Over the years, I had often thought about my wife, Carol, cutting the cake and brushing a burning candle with her veil. Now, long-lost details were filled in as I watched her trying to push the burned place back so it wouldn’t show in the pictures. I saw again my grandmother; when she saw that she was being filmed, she jumped back and hid her face. Dad was smiling a lot but saying little. My mother had her camera in front of her face most of the time. And there I was. I had on a white tuxedo with black lapels, huge sideburns, and a full head of hair!

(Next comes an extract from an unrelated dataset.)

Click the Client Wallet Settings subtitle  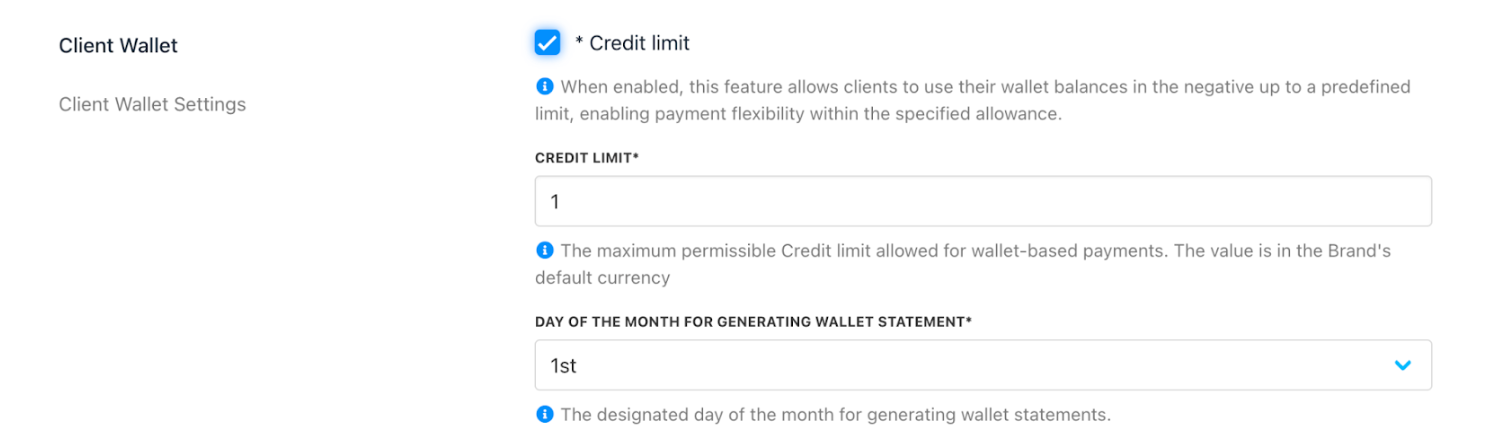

I also saw several who have since gone to heaven: Dr. Bill Draper; Carol’s grandmother, Ruby Powers; her father, Hardy Powers, my Uncle Cecil and Aunt Mildred; my grandmother; and my father. As I watched, the memories flooded in, and the tears flowed out. There’s something about being able to see scenes that I thought remained only in my mind. There is something magical or mystical—no, those words aren’t right. There is something holy about making visible the invisible.
It occurs to me that this is what you and I are doing: we are making visible the invisible. We ministers search weekly for ways to open the eyes of those who are trapped in blindness. We rise to the challenge of helping people see invisible things—things like goodness, gentleness, holiness, peace, joy, love, heaven; things like God the Father, God the Son, and God the Holy Spirit. We spend our words and energy helping others to discover they aren’t trapped in the moment. The real and best world is not comprised of houses and cars, flesh and bone, debts and paychecks. People really can have lives that are rich and complete. They can live in a world that is far more significant than this transient one. And one day, if they surrender to this heavenly vision, they will see the reality with their own eyes.

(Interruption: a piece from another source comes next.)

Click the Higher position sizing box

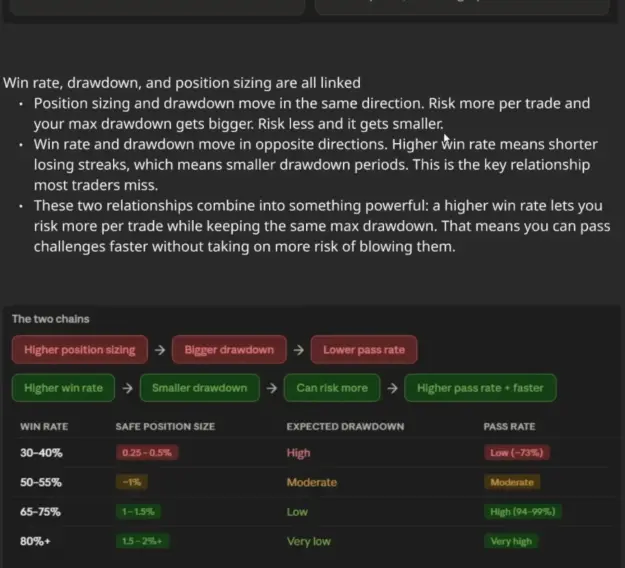[x=80, y=350]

In a few moments, I was on the phone thanking Roy profusely for giving me this precious gift. He said, “I think that is what heaven will be like . . . but 10,000 times greater.” I think Roy is right. Heaven will be more than memories. We will be able to see our loved ones again with our own eyes. We’ll be able to see all the saints we have only read about. The pure joy of my 13 minutes and 29 seconds will be experienced in magnificent multiplication for an eternity in heaven.
This is our task as ministers of the gospel—to make visible the invisible Christ. Jesus is not a memory—he is our reason for preaching and calling and leading. God has called us to continue the work of winning and preparing Christlike disciples for heaven.
This issue of Grace and Peace is on evangelism. This is not just a side issue. It is the issue. May God help us!